Health Effects After Anthracycline and Radiation Therapy (HEART): Dexrazoxane and Prevention of Anthracycline-related Cardiomyopathy

This study is currently recruiting participants.
Verified November 2013 by Children's Oncology Group
Sponsor:
Collaborators:
The Leukemia and Lymphoma Society
St. Baldrick's Foundation
Information provided by (Responsible Party):
Children's Oncology Group
ClinicalTrials.gov Identifier:
NCT01790152
First received: February 11, 2013
Last updated: November 13, 2013
Last verified: November 2013
  Purpose

We will determine echocardiographic and serum biomarkers of cardiac injury in a study of long-term pediatric T-cell leukemia and Hodgkin lymphoma survivors enrolled on 3 front-line Children's Oncology Group (COG) clinical trials (POG 9404, 9425, 9426) between 1996-2001 with certain features. Our primary aim will be to determine whether patients randomized to the experimental dexrazoxane (DRZ) arms have decreased markers of myocardial injury compared with patients treated without dexrazoxane (DRZ). This will include a one-time measurement of an echocardiographic index of pathologic left ventricular (LV) remodeling (wall thickness-dimension ratio), complemented by serum biomarkers and a physical examination for signs and symptoms of cardiomyopathy/heart failure (CHF). We will also evaluate whether DRZ's cardioprotective effect is modified by anthracycline dose, chest radiation, and selected demographic factors (age at cancer diagnosis, current age, sex).


Condition Intervention
T-cell Acute Lymphoblastic Leukemia
Intermediate Hodgkins
Advanced Hodgkins
Early Hodgkins
Other: Diagnostic/symptom checklist
Other: Anthropometry
Procedure: Echocardiogram
Procedure: Serum Biomarkers
Other: 6 minute walk test (6MWT)
Behavioral: Participant Questionnaires (ages ≥14 years only)

Study Type: Observational
Study Design: Observational Model: Case Control
Time Perspective: Prospective
Official Title: Health Effects After Anthracycline and Radiation Therapy (HEART): Dexrazoxane and Prevention of Anthracycline-related Cardiomyopathy

Resource links provided by NLM:


Further study details as provided by Children's Oncology Group:

Primary Outcome Measures:
  • Left ventricular (LV) thickness-to-dimension ratio [ Time Frame: 2 years ] [ Designated as safety issue: No ]
    A decrease in echocardiographically derived measure of pathologic left ventricle (LV) remodeling which has been shown to be an important earlier surrogate measure of subsequent heart failure in both anthracycline-exposed pediatric cancer survivors5 and in the general pediatric and adult cardiomyopathy/heart failure population. This ratio can be derived from standard measurements.
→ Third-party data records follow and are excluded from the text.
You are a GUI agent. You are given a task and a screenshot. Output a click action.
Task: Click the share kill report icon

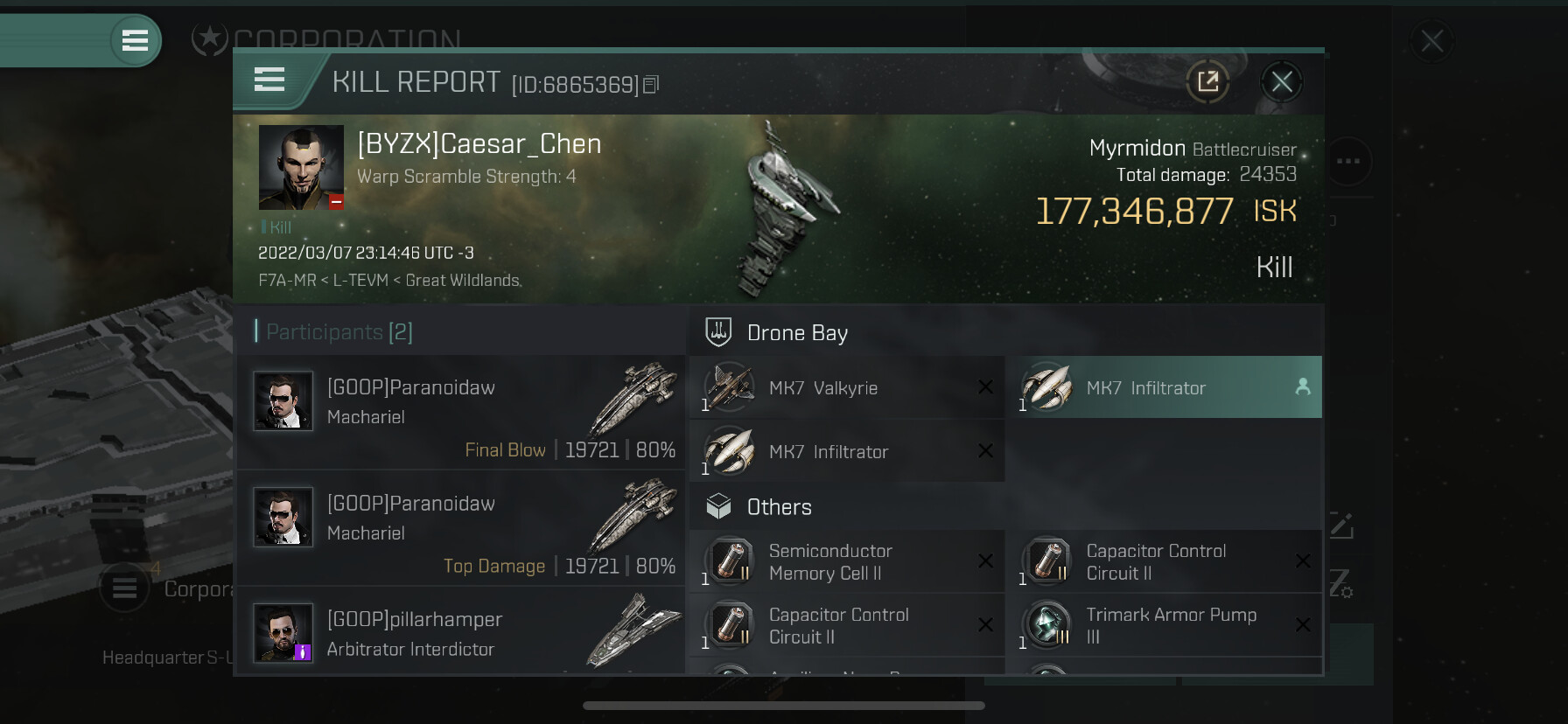1208,82
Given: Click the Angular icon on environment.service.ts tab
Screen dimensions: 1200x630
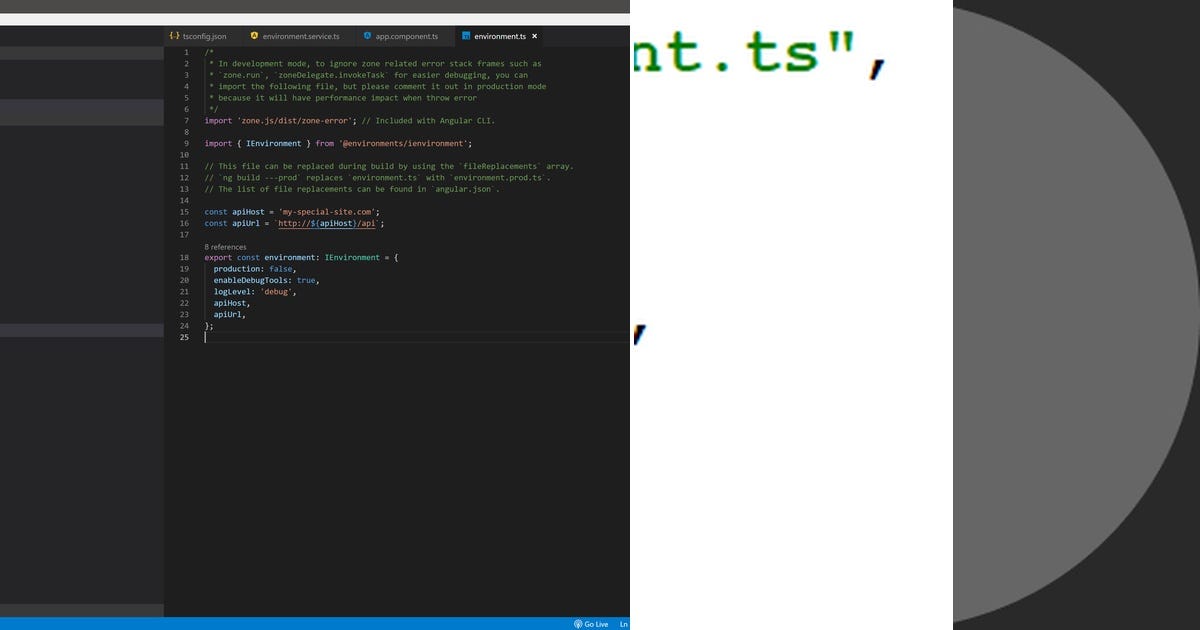Looking at the screenshot, I should 254,36.
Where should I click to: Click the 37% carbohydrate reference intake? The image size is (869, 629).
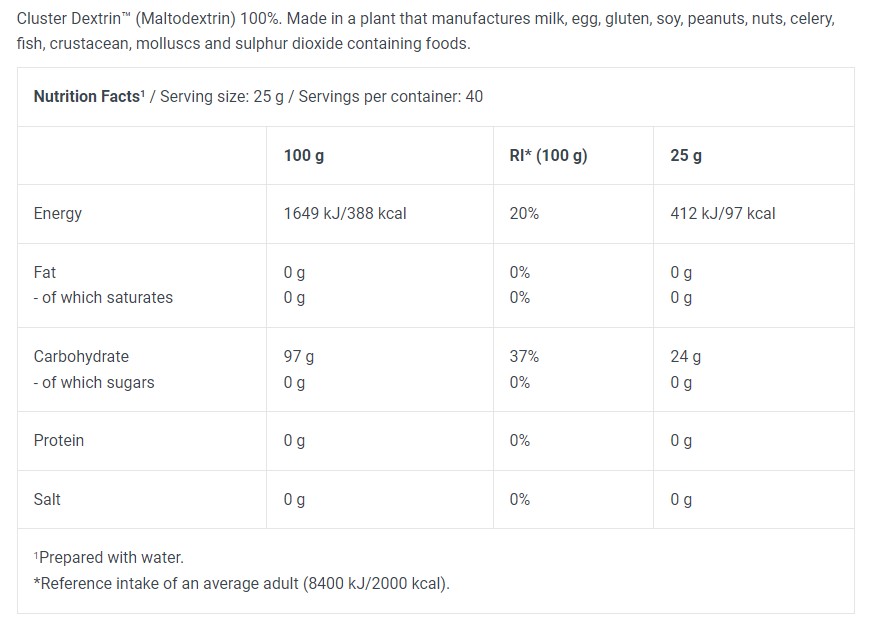coord(524,356)
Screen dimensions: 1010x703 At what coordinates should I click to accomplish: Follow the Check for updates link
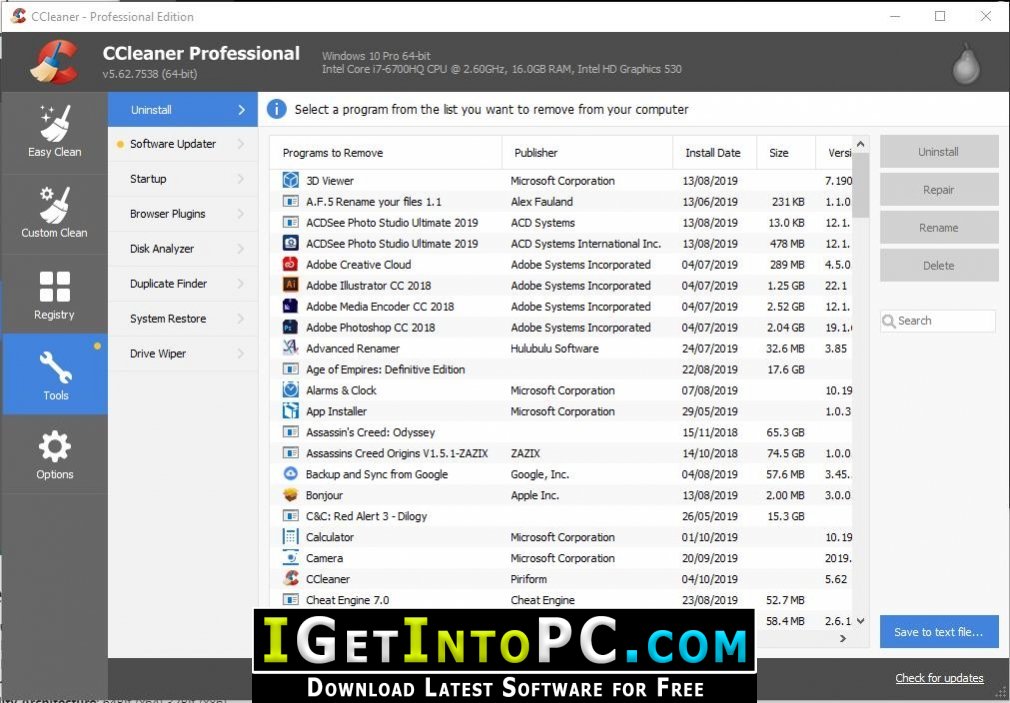[x=939, y=678]
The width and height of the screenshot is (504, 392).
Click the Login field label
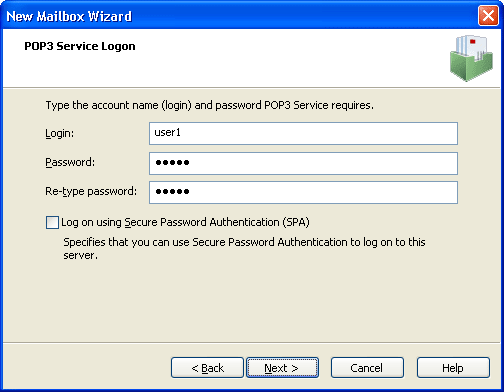(60, 133)
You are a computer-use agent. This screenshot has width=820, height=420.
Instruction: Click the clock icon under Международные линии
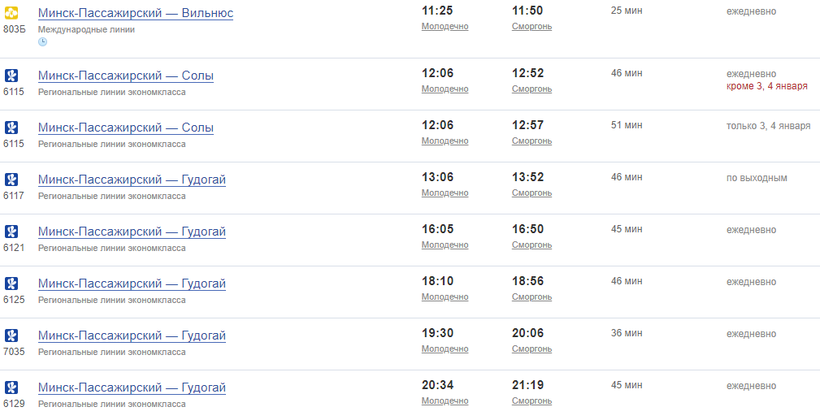click(x=42, y=42)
Secondary Outcome Measures:
  • Differences in serum biomarkers [ Time Frame: 2 years ] [ Designated as safety issue: No ]
    Particularly cardiac troponins and natriuretic peptides associated with acute changes following anthracycline exposure will be examined. Analyses involving markers of inflammation (hs-CRP, TNF, IL6) and more novel markers associated with heart failure in the general population (galectin-3, ST2, growth differentiation factor-15) are exploratory.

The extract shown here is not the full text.